Colours and hyperactivity
Andrew Wadge
http://www.fsascience.net/2007/09/06/colours_and_hyperactivity#comment
9月12日付けコメント
コメントしてくれた人たちに感謝する。これまでにない、素早いたくさんのコメントがあったため他のことが考えられない。子どもの食べるものを変える方法や多動への影響など寄せられた心配や意見はもっともである。
大事なのは科学が正しいかどうかを確認することだけではなく、科学を伝える際に心をつかむことだと思う。
明日我々は食品企業や消費者の代表者と会合を持つ。そこで企業と今回の研究で使用された色素類についてどう対応するかを検討する。これにより人々の懸念の一部が幾分解消されることを希望する。
ブログに寄せられたコメントを読むと同時に、私はここ数日間のメディア報道をフォローしている。コメンテーターが、何故我々が添加物を使用禁止にしないのかと言っているのを聞いた。FSAの長官Deirdre Huttonが土曜日のFinacial Timesで明確に述べたように、我々は公衆衛生上明白なリスクがないのに何かを単純に禁止にすることはできない。
一部に何故我々が研究対象を保存料の安息香酸と6つの添加物に限定したのかとの疑問がある。これはこれらの色素が歴史的に子どもの行動への影響を懸念する声が大きかったからである。また研究が始まった時点で子ども向け商品に多く使われていたからである。もしもっとたくさんの数の添加物を検査するとしたら、試験対象の家族に大きな負担となり、とても実行可能とは思えない。
この問題は先週論文が発表されてから速度を増している。我々は欧州委員会やEFSAに緊急に対応するよう要請している。またFSAの運営委員会も来週の公開会合で議論する。


(注:
この研究の詳細技術報告書は以下
2007年9月10日改訂版
http://www.food.gov.uk/multimedia/pdfs/additivesbehaviourfinrep.pdf
PDF 188ページ

Lancetが読めない人はこちらをどうぞ。こっちの方が詳しいけど。
当然のことながらベースラインスコアでは男の子の方が多動傾向、とか、先生や第三者の観察者のスコアに比べて保護者のスコアの動きが際だつことなどがわかる。
ちなみに前の論文は
The effects of a double blind, placebo controlled, artificial food colourings and benzoate preservative challenge on hyperactivity in a general population sample of preschool children
http://adc.bmj.com/cgi/content/full/89/6/506
この研究では保護者の評価で「著しいプラセボ効果」が証明されている。
「添加物の影響」というのはプラセボ効果に比べると無きに等しい。それでも影響があったと著者が主張しているところに疑問を感じる。心理学とはそういうものなのか?
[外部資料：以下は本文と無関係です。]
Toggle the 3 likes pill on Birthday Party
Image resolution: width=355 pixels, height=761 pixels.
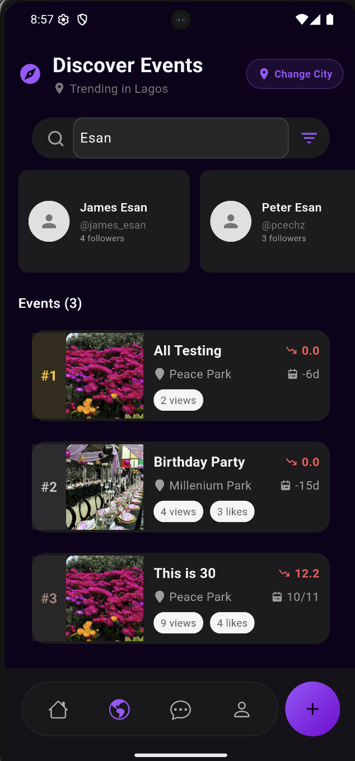tap(232, 511)
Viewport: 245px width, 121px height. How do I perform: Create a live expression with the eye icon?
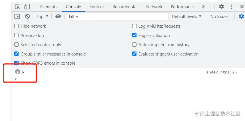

研究を主導したJim Stevenson教授(心理学)のサイトはこちら
http://www.psychology.soton.ac.uk/people/ShowProfile.php?username=jsteven

今後の実験に関しては、数値の意義がよくわからないので、陽性対照が欲しい。例えば食品中に良く入っていて興奮作用があることがわかっているカフェインならどれくらいの量でどれくらいスコアが上がるのか、とか。もっとも一時的影響であるためこのプロトコールではダメだろうけれど。いずれにせよこれだけでは何も言えない。)